Multi-Threading Links and Papers

Ilfirin

Regular
I'm making a set of interesting links to sites, articles and papers on multi-threading and multi-core utilization on my blog if anyone wants to check them out. It's a fairly short list at the moment but that's one of the reasons I'm starting this thread - to get a collection of everyone else's favorite papers on the subject (the other reason to discuss and dissect said papers). I'm particularly interested in more links regarding parallel data structures and algorithms for real-time 3D graphics, as I haven't been able to find too many outside of the usual ray/path tracing collection.

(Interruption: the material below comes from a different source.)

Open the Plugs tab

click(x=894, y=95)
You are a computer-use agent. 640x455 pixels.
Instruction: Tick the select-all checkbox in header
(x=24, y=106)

I find the MIT papers to be particularly interesting:

from Adaptive Scheduling with Parallelism Feedback
Multiprocessor scheduling in a shared multiprogramming environment is often structured as two-level scheduling, where a kernellevel job scheduler allots processors to jobs and a user-level task scheduler schedules the work of a job on the allotted processors. In this context, the number of processors allotted to a particular job may vary during the job’s execution, and the task scheduler must adapt to these changes in processor resources. For overall system efficiency, the task scheduler should also provide parallelism feedback to the job scheduler to avoid the situation where a job is allotted processors that it cannot use productively.
We present an adaptive task scheduler for multitasked jobs with dependencies that provides continual parallelism feedback to the job scheduler in the form of requests for processors. Our scheduler guarantees that a job completes near optimally while utilizing at least a constant fraction of the allotted processor cycles. Our scheduler can be applied to schedule data-parallel programs, such as those written in High Performance Fortran (HPF), *Lisp, C*, NESL, and ZPL.
Also has anyone had any experience working with Intel Threading Building Blocks? How well does it work on AMD processors?